Bacterial production in the surface waters of subarctic
ponds was lower (476 ± 76 pmol leucineL–1h–1, n = 13;
Table 2), but not significantly different (t test, p = 0.080)
from the production in bottom waters (757 ± 503 pmol
leucineL–1h–1, n = 4). Results from size fractionation
showed that 82% (BGR1) and 56% (BGR5) of bacterial 3Hleucine
uptake
was
associated
with
suspended
particles >3 mm. The bacterial community in the two BGR
ponds responded differently to carbon and phosphorus additions (Fig. 5). In pond BGR1, both carbon and phosphorus
were limiting (one-way ANOVA, p < 0.001; Tukey, p <
0.002 for CP+ compared with other treatments), whereas in
BGR5, carbon was the only limiting factor (one-way
ANOVA, p < 0.001; Tukey, p < 0.001 for all comparisons
except between CP+ and C+).
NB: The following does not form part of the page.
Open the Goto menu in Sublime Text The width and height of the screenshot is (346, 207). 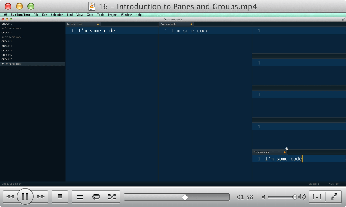tap(90, 15)
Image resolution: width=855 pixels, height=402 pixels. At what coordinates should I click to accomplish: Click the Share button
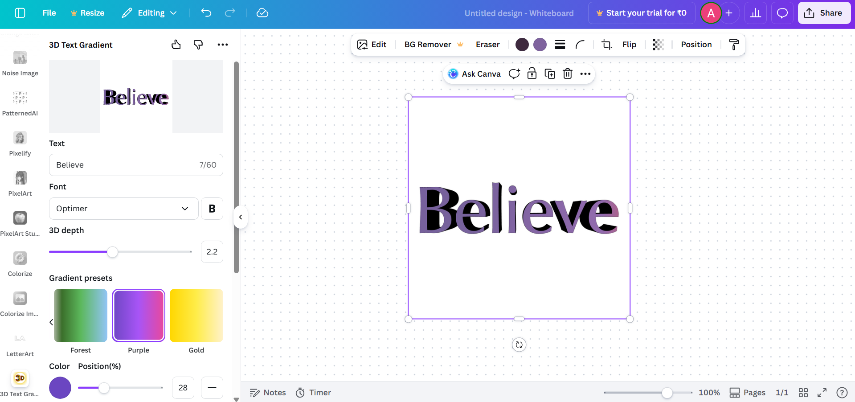pyautogui.click(x=824, y=13)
In pond BGR1, bacterial activity increased by 2.6-fold in the CP+ treatment compared
with the control, where there was a twofold increase in both
C+ and CP+ treatments in pond BGR5.
DOM characterization
Pond DOM properties (DOC, a320, FI, HI) are shown in
Table 1. DOC presented a wide range of values and was significantly higher in arctic ponds than in subarctic ponds
(means of 12.0 mgL–1 and 8.8 mgL–1, respectively; p =
0.028 for t test on square-root-transformed data). The specific absorption (defined as a320 per unit DOC) also varied
widely (0.9–7.0 Lm–1(mg DOC)–1) and was lower in the
arctic ponds (average of 3.2 Lm–1(mg DOC)–1 compared
with 4.0 Lm–1(mg DOC)–1 in subarctic ponds). The FI values varied from 1.12 to 1.36 at the surface of thaw ponds,
which are below the range published by McKnight et al.
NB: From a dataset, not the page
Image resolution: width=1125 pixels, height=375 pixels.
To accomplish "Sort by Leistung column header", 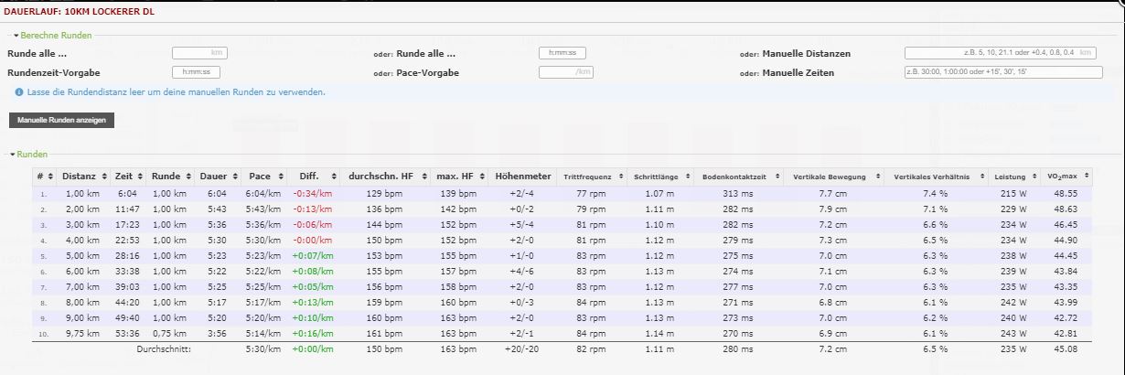I will coord(1013,176).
(2001) but are still within the range reported in the literature
for terrestrial reference fulvic acids (1.15–1.40; see
Schwede-Thomas et al. (2005) and references therein). Differences observed between studies can be attributed to the
unique optical design and light source of instruments (e.g.,
Schwede-Thomas et al. (2005) observed up to 0.26 unit differences between spectrofluorometers).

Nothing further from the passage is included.